Sinister is a horror thriller that was released in 2012. A commercial smash at the time, Sinister grossed over $87 million against a production budget of $3 million! 

Directed by Scott (Doctor Strange) Derrickson and starring Ethan Hawke, Sinister has an intriguing premise. 

This is our story analysis of Sinister and it will contain spoilers. So be warned! 

Ellison Oswalt (Hawke) is a well-known true crime writer who has moved his family (viz. wife Tracy, their son, Trevor, and their daughter, Ashley) into a new home, ostensibly to work on his new book. But Oswalt is hiding an awful truth from his family – the house was the location of a grisly murder, where virtually an entire family was hanged with one child missing. 

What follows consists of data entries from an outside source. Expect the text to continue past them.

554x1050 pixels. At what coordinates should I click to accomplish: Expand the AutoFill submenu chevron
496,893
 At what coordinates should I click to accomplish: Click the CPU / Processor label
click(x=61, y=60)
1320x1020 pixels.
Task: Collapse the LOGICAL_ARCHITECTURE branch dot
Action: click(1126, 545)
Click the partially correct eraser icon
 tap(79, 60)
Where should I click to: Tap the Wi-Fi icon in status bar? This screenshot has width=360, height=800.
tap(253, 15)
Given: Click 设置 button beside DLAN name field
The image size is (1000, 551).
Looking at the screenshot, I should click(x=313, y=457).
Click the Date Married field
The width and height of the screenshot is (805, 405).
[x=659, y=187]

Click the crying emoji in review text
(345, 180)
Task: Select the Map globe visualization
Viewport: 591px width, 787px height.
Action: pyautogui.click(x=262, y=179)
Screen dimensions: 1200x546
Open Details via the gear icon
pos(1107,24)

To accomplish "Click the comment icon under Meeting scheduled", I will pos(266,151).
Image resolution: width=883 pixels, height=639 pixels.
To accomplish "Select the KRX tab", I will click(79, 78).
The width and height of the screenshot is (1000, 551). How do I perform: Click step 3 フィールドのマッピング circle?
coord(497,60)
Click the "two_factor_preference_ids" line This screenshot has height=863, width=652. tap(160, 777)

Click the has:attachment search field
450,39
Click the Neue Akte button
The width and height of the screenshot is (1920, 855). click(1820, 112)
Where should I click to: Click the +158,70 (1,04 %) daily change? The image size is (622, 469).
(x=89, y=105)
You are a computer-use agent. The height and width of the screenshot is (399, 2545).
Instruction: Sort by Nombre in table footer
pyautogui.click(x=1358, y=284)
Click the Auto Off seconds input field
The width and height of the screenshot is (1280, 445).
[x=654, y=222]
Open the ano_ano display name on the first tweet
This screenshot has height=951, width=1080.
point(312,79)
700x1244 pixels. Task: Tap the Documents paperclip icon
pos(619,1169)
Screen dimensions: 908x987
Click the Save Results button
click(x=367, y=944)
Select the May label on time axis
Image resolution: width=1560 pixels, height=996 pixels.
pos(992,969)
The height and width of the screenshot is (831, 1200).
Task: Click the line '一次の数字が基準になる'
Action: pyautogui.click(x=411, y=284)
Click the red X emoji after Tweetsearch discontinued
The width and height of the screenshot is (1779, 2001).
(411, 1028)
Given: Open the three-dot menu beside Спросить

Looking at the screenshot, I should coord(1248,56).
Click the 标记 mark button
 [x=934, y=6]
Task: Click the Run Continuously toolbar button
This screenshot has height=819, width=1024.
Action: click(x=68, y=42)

Unfortunately, the premise alone is not able to save Sinister from being a poor movie. The characters are under-developed and the plot is too predictable, with the ending somewhat telegraphed by the end. 

Which is a pity as the premise itself was strong and should have made for a satisfying horror movie if the film makers had bothered to build up the characters and the plot on this premise. 

Of course, Oswalt is the protagonist but he is a very passive one. Now, here’s the rub. Oswalt discovers early on, a box in the attic that contains a projector and several reels of Super 8 mm footage, each labelled as home movies. 

The films are footage depicting the murder of different families in various ways, including hanging, drowning, throat-cutting, and arson. This ridiculously convenient discovery never once disturbs Oswalt and he simply takes what he witnesses into his stride. 

Sure, the movie establishes that the police department dislike Oswalt and will not in all likelihood provide him with much assistance. Also, the movie also reveals that Oswalt is desperate for this book to be a success, both commercially and critically. 

Like horror stories? Check out our analysis of The Haunting of Bly Manor!

But these plot points should not make Oswalt dumb enough to continue to investigate the crimes in the videos without alerting law enforcement or anyone at all. Yes, he does enlist the aid a local deputy and an occult expert when he discovers occult links but still he is oblivious to the risks to himself and his family. 

Oswalt is supposed to be a true crime writer and he is not intelligent to forsee the dangers of pursuing his investigations unaided or protecting his family? He is either too arrogant or simply dumb, either way these traits make him unlikable and the audience is unable to engage with him. 

Worse still, Oswalt is given enough signs – jump scares mainly – that something is very wrong with his investigation. How does he not once more take more precautions to protect his family and himself? Sigh. Very frustrating. 

Inevitably, Oswalt’s failure to take action ultimately leads to his and his family’s demise. It’s all rather predictable and boring at the end. The lack of engagement with Oswalt makes us also not being able to emphatize with his tragic fate. 

There are some superficial parallels with the superior Hereditary here. The classic 70s horror vibe (though Sinister has too many unnecessary jump scares for my liking) and the dark ending are shared. However, whereas Hereditary succeeded in terms of character and plot development, Sinister failed miserably. Avoid.